-- DATA EXTRACT --
%%

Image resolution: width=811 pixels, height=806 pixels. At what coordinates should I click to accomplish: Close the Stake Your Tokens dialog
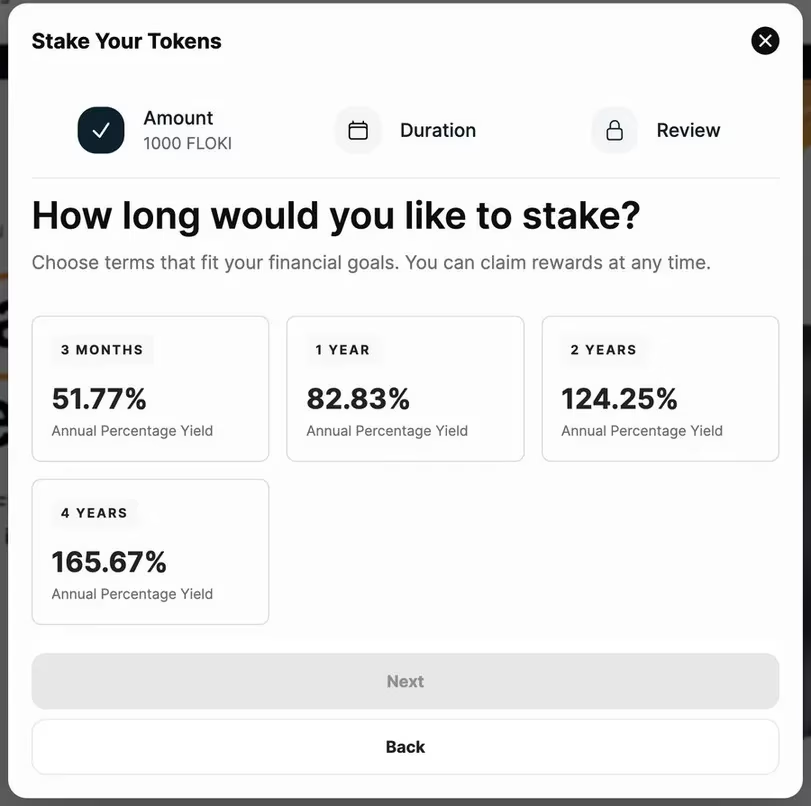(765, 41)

%%
%%

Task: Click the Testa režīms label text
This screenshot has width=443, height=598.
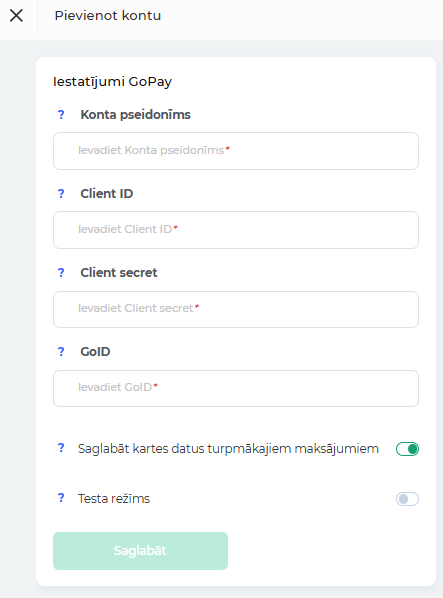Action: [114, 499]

%%
%%

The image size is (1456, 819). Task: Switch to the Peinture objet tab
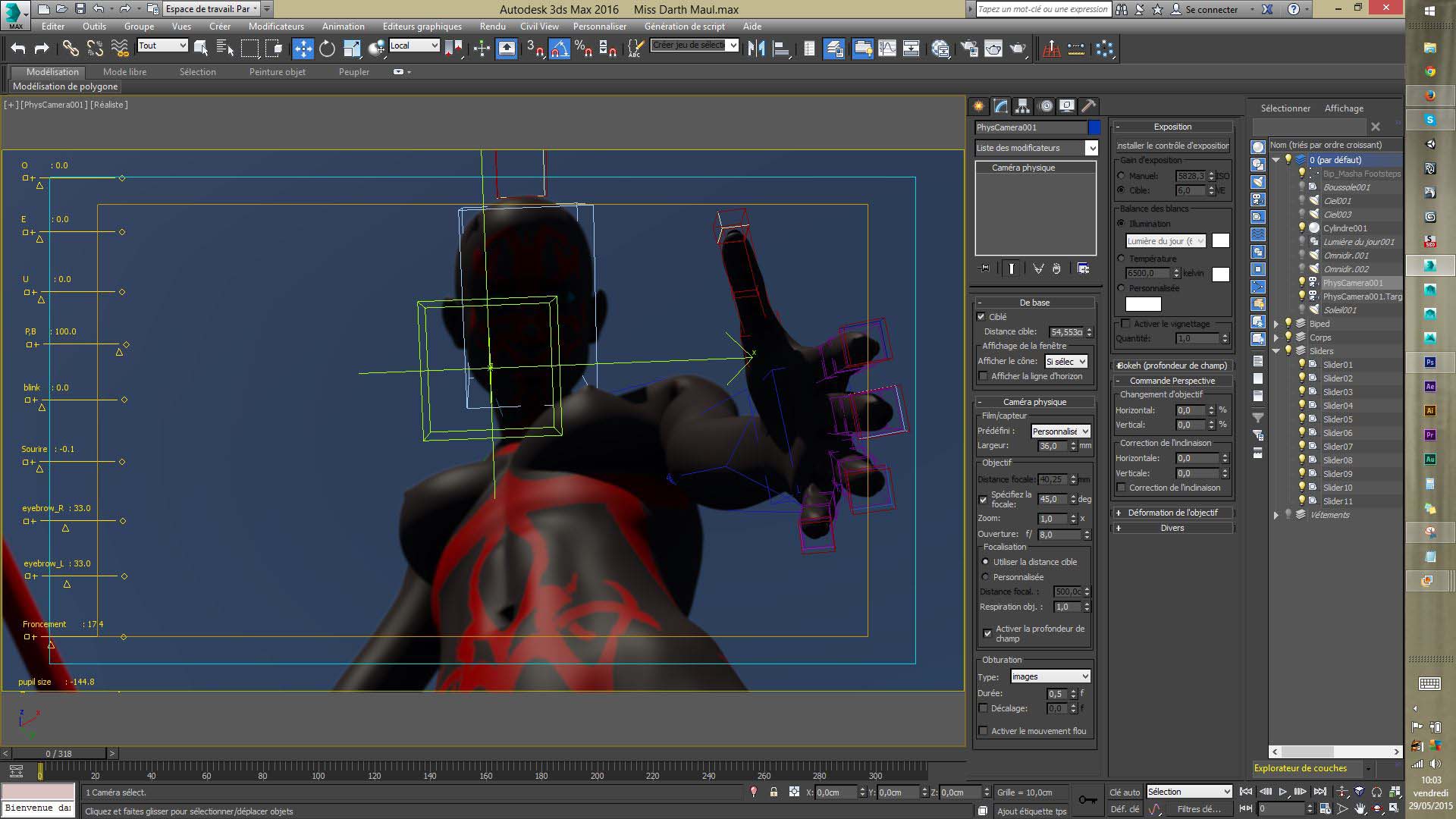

%%

Could you reproduce the records above word for word, starting at the line that contains "Task: Click the Testa režīms label text" and ending at the line that contains "Action: [114, 499]", and leave the pictures out?

-- SOLVED PROBLEM --
Task: Click the Testa režīms label text
This screenshot has width=443, height=598.
Action: [114, 499]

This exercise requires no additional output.